MatrixDatabase{Matrix{Float32}}(Float32[0.5034658 -0.93668336 … -0.7618183 0.6744511; 0.47730342 -2.610985 … -0.49312723 0.13696608; … ; -0.8878111 2.229185 … 2.9433165 -0.97900796; 0.44475862 -0.29567906 … -0.20951769 -0.47941688])

The database object mimics a vector of elements

In [3]:
length(db), eltype(db), typeof(db[1])

(100000, AbstractVector{Float32}, SubArray{Float32, 1, Matrix{Float32}, Tuple{Base.Slice{Base.OneTo{Int64}}, Int64}, true})

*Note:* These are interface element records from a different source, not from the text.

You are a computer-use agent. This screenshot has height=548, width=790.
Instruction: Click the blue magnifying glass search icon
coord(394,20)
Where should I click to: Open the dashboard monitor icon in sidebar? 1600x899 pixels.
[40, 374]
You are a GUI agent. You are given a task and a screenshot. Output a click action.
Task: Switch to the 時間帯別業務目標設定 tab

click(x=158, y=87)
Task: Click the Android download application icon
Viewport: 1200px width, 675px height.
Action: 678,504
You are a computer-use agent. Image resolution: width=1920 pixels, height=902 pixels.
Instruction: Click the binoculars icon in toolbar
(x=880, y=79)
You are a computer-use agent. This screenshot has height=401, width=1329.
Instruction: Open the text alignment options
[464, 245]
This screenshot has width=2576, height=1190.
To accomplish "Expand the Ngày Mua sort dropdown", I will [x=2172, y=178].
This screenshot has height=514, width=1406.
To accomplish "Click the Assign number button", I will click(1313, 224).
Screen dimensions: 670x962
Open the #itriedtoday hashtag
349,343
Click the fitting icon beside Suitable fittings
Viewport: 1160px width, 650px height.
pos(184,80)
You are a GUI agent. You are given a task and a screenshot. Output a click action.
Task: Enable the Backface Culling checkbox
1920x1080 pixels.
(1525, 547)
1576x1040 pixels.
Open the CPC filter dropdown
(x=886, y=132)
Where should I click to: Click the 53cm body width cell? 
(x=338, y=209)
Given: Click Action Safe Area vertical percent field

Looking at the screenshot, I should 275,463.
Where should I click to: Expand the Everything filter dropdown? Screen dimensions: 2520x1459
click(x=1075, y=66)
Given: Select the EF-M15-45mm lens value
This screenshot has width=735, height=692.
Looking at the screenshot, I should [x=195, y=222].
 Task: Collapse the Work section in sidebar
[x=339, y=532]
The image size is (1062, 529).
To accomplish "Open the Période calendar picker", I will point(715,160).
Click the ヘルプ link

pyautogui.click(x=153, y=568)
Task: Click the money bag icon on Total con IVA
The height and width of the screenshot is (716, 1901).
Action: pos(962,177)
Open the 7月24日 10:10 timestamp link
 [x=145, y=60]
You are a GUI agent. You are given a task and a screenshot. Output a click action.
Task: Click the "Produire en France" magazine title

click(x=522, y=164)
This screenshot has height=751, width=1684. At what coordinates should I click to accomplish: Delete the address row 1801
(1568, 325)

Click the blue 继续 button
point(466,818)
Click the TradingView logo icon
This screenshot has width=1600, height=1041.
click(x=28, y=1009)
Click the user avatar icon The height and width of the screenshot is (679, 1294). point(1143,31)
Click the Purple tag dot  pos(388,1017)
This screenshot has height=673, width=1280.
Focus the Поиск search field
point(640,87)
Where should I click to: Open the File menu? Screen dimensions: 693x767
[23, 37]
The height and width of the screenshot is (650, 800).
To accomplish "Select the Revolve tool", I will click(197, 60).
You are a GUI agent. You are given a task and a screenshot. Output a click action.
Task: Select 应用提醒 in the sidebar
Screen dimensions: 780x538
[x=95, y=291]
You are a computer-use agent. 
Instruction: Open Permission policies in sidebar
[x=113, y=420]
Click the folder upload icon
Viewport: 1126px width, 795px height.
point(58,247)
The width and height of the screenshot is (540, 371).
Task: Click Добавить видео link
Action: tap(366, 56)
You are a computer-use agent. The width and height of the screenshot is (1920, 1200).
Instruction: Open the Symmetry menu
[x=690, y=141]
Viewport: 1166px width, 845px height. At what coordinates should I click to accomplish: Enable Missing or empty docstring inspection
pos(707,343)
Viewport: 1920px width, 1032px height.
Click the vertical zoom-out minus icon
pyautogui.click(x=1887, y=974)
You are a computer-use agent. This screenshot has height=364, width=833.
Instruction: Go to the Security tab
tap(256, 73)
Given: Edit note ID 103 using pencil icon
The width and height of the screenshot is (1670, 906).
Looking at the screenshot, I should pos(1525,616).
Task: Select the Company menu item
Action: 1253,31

The `SubArray` that results of `typeof(db[1])` means that each object is a column's `view`, and therefore there is no extra memory allocations.

# Index construction

An index is defined as follows

In [4]:
G = SearchGraph(db=(db), dist=SqL2Distance())
push!(G.callbacks, OptimizeParameters(kind=ParetoRecall(), params=SimilaritySearch.SearchParams(verbose=false)))

3-element Vector{Callback}:
 DisjointHints
  logbase: Float32 1.1f0

 NeighborhoodSize()
 OptimizeParameters
  kind: ParetoRecall ParetoRecall()
  initialpopulation: Int64 16
  params: SearchModels.SearchParams
  ksearch: Int32 10
  numqueries: Int32 64
  minrecall: Float64 0.9
  space: BeamSearchSpace


The `SearchGraph` index has an incremental construction and `G.callbacks` contains a list of callbacks that are called at exponential steps. We add the `OptimizeParameters` of kind `ParetoRecall` such that our index try to optimize jointly search speed and recall. It is also possible to optimize for a minimum recall with `MinRecall`.

The index is defined, it needs to be constructed as follows (please note that the construction can output a lot of information):

In [5]:
index!(G)
IJulia.clear_output()

0

# Searching

Searching can be performed with methods `search` and `searchbatch`. Both are pretty similar, the first one solves a single query and the second method solves a batch of queries. 

In [6]:
I, D = searchbatch(G, MatrixDatabase(rand(8, 3)), 10)
size(I), size(D)

((10, 3), (10, 3))

It returns two matrices of size $10 \times 3$ (10nn of the three given queries). Please note that our dataset is composed of Vector of Float32 elements and we are asking for Float64 vector queries. This is allowed due to the automatic specialization of Julia, but it may impact on the performance (due to SIMD ops.)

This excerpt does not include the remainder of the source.